2. The following filter offers a narrower passband and increased stopband attenuation at the expense of a small increase in insertion loss compared to the filter above but this is not an issue as there is adequate gain in both the new transmit and receive paths. The balanced input and output transformers enable connections to beam deflection mixers 7360 on receive and 6AR8 mixers on transmit as well as transforming to and from the low impedance of the three central sections.

All inductors are wound on T50-6 (yellow) 0.5inch diameter dust iron toroidal cores.

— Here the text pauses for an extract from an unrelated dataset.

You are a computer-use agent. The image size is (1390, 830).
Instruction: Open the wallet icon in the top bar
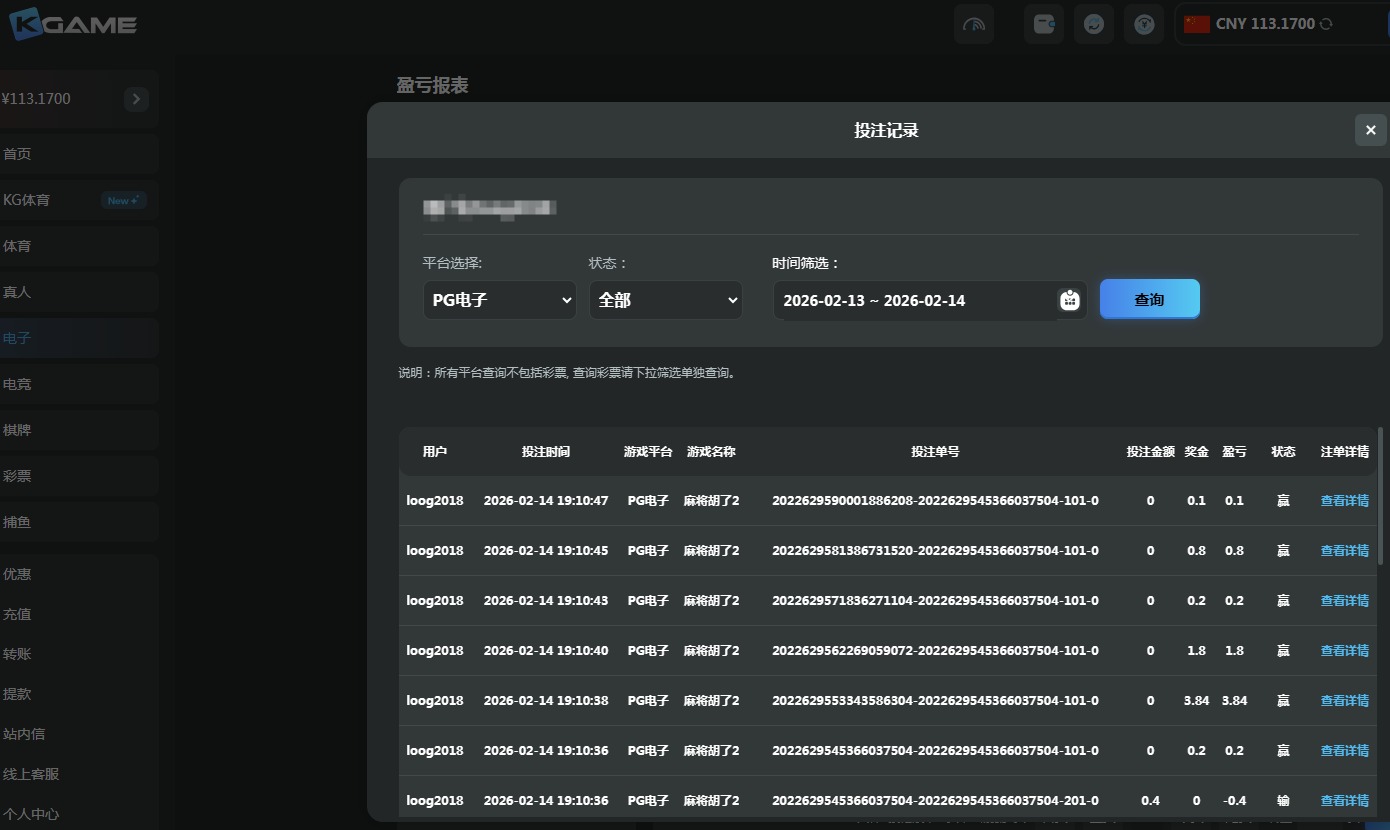coord(1043,23)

L1 and L7: 24t 0.5mm bifilar wound (balanced) or single winding for unbalanced mixers

L2 and L6: 2t 0.3mm, with sleeving, close wound over the centre of L1 and L7 respectively when bifilar wound or over the cold end when single windings.

L3, L4 and L5: 43t 0.3mm single layer

All wire is singe strand solderable enamelled copper


Frequency Response measured with an open PC board and without the 10K resistors:

Attenuation dB

Low frequency edge MHz

High frequency edge MHz

-3

8.355

8.98

-20

8.251

9.092

-40

8.068

9.262

-60

7.716

9.61

-70

7.326

10.47

-75

6.953

N/A

The -70dB stopband extends to at least 28MHz and -60dB to 39MHz.

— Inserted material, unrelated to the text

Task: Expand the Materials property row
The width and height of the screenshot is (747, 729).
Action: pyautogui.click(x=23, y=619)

The 10K resistors, when connected, increase the insertion loss from 6dB to 8dB and decrease the passband ripple from 3dB to 1.5dB.

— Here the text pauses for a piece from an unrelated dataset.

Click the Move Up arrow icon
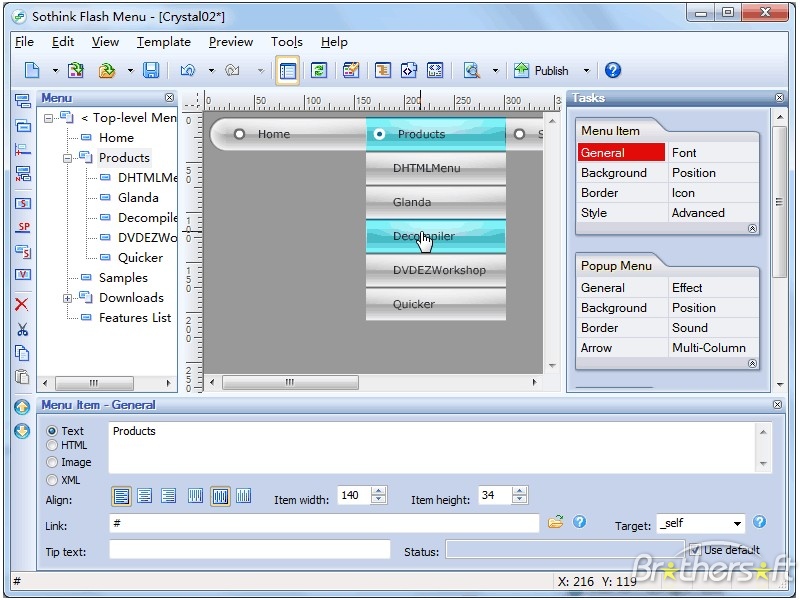The height and width of the screenshot is (600, 800). click(22, 407)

This filter has been constructed on a double sided fibreglass PC board that is mounted inside a slimline die cast box. Each toroidal inductor has an insulator between it and the PC board surface. All trimmers are mica compression types, all fixed capacitors are silver mica 5% or better. Depending on the external circuit capacitances and the range of the trimmers, the 100pF fixed capacitors may need to be reduced in value by a small amount.

The width of the passband is controlled by the coupling factor between each filter section but no fine change is possible with the turns ratio of the transformers so the only options are the 1120pF capacitors. Reduce them to increase the width of the passband. 900pF results in 700KHz width and 680pF results in 800KHz width - thereafter the passband ripple becomes difficult to adjust. The 1120pF capacitors can be made of any combination that results in the total value being very close to that required e.g. 2 x 560p.

All inductors and their fixings have been varnished with clear polyurethane lacquer.

The picture to the right shows the completed filter in its four inch (102mm) long die cast box. The red sleeved link windings are clearly visible. The connecting leads will exit through grommet lined holes at each end of the removeable lid. Trimmers will also be accessible through insulated holes in the lid. The case will be mounted on the chassis using tapped holes in one end.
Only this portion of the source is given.